Israel delivered to the U.S. on Saturday its updated proposal for the Gaza hostage and ceasefire deal, according to an Israeli senior official and two other sources with knowledge of the issue.
The negotiations over the Gaza hostage and ceasefire deal are at a critical juncture.
President Biden, who sees freeing the hostages and ending the war in Gaza as key to his legacy, told the families of U.S. hostages on Thursday that he will continue pushing for a deal in the time he has left in office.
The proposal was delivered ahead of a meeting on Sunday in Rome between Mossad director David Barnea, CIA director Bill Burns, the Prime Minister of Qatar Mohammed Bin Abdul Rahman al-Thani and the head of Egyptian intelligence Abbas Kamel to discuss the hostage deal.
Israeli Prime Minister Benjamin Netanyahu has toughened his position on the deal and added new demands, such as establishing a mechanism for monitoring the movement of weapons and Palestinian militants from southern Gaza to the north and maintaining Israeli control over the Gaza-Egypt border.
An Israeli official said the updated Israeli proposal includes a mention of the establishment of a foreign mechanism to monitor and prevent the transfer of militanta and weapons from the south of the Gaza Strip to the north, but without detailing how this mechanism would operate or who would be responsible for it.
The Israeli official noted the updated proposal also includes changes in the locations where the redeployment of IDF forces will take place in the Gaza Strip in the first phase of the deal as well as a determination that the IDF forces will remain in the Philadelphi corridor on the border between the Gaza Strip and Egypt during the first phase’s implementation.

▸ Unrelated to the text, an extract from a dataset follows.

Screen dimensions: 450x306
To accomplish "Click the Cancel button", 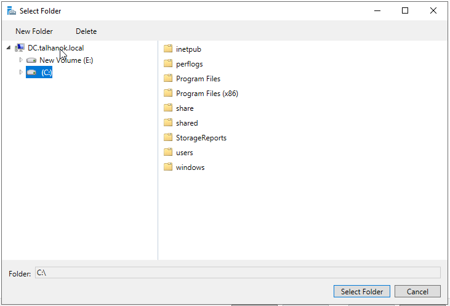I will click(x=417, y=291).
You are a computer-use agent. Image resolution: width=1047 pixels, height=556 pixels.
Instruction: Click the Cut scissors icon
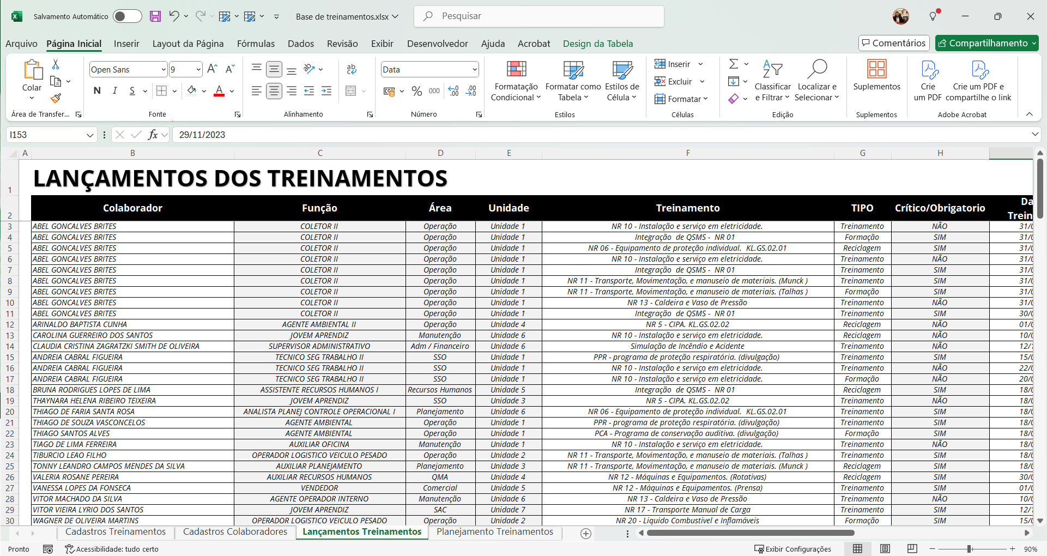click(56, 64)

Israeli negotiators were not hopeful on Friday that the meeting in Rome would lead to a breakthrough and doubted that Biden’s pressure on Netanyahu had convinced the prime minister to soften some of his new tough demands in the updated Israeli proposal.
“Netanyahu wants a deal that is impossible to get. At the moment he isn’t willing to move and therefore we might be headed for a crisis in the negotiations rather than a deal,” an Israeli official said.